§ **Description of the task**
Where the word "Given" shows up in the entries below, please copy the whole line.

Source records:
·····

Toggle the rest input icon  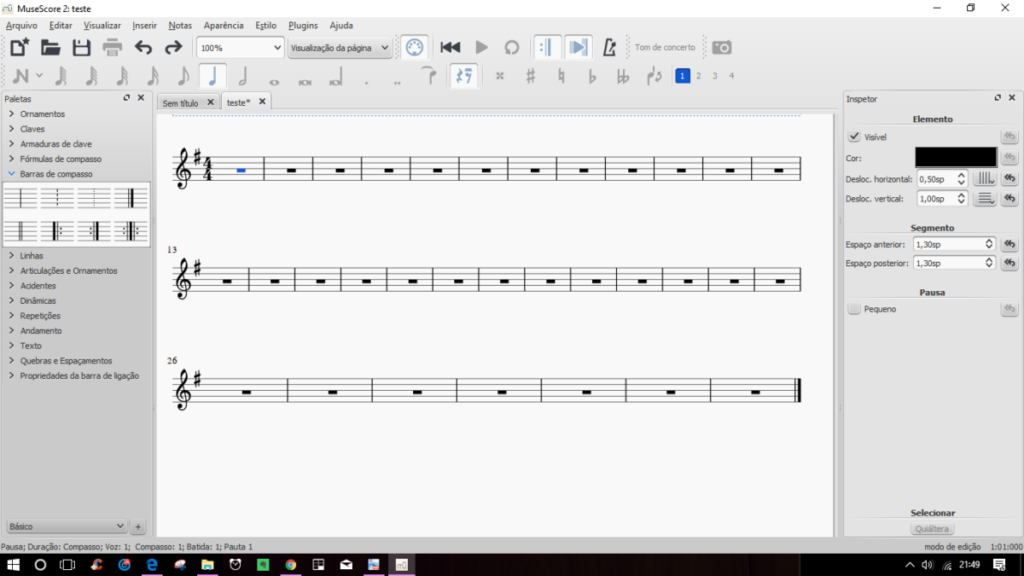pyautogui.click(x=463, y=76)
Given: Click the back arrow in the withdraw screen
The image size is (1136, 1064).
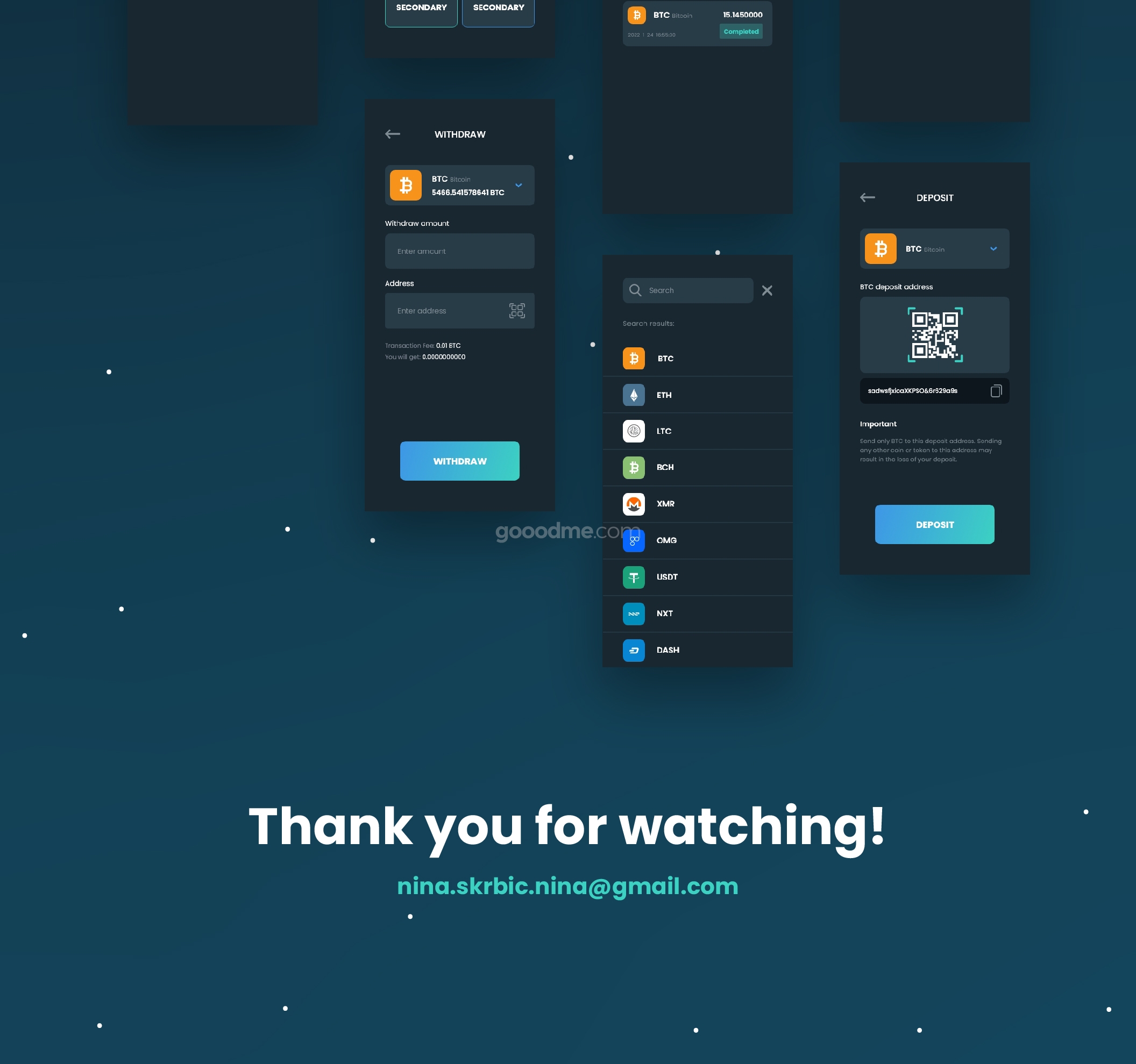Looking at the screenshot, I should point(392,134).
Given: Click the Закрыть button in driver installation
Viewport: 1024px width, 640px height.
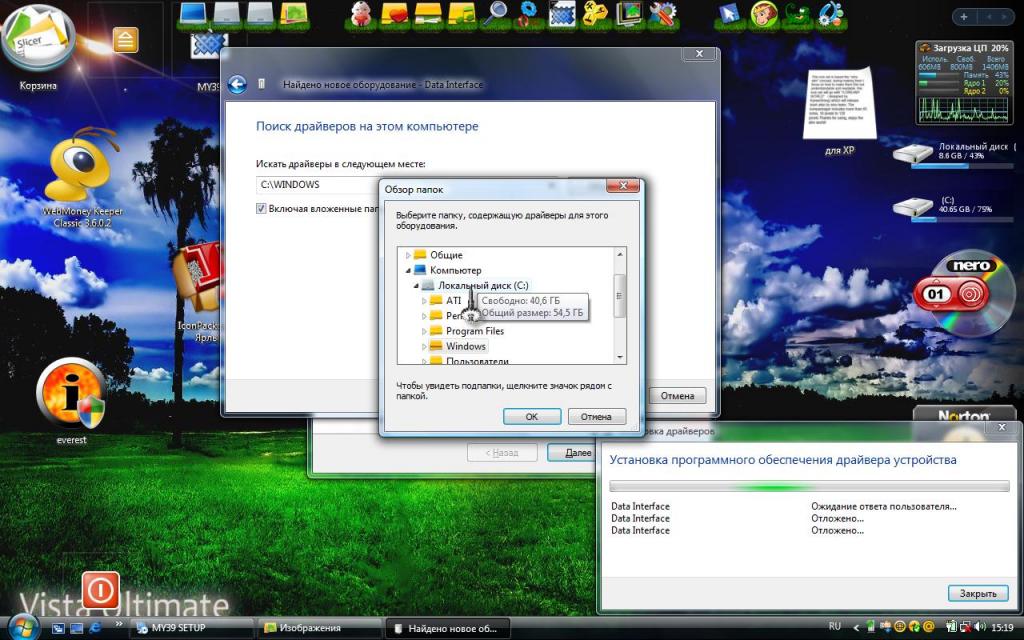Looking at the screenshot, I should pyautogui.click(x=977, y=593).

·····

§ **Solution for this problem**
Given: Click the back arrow in the withdraw screen
Given: Click the Закрыть button in driver installation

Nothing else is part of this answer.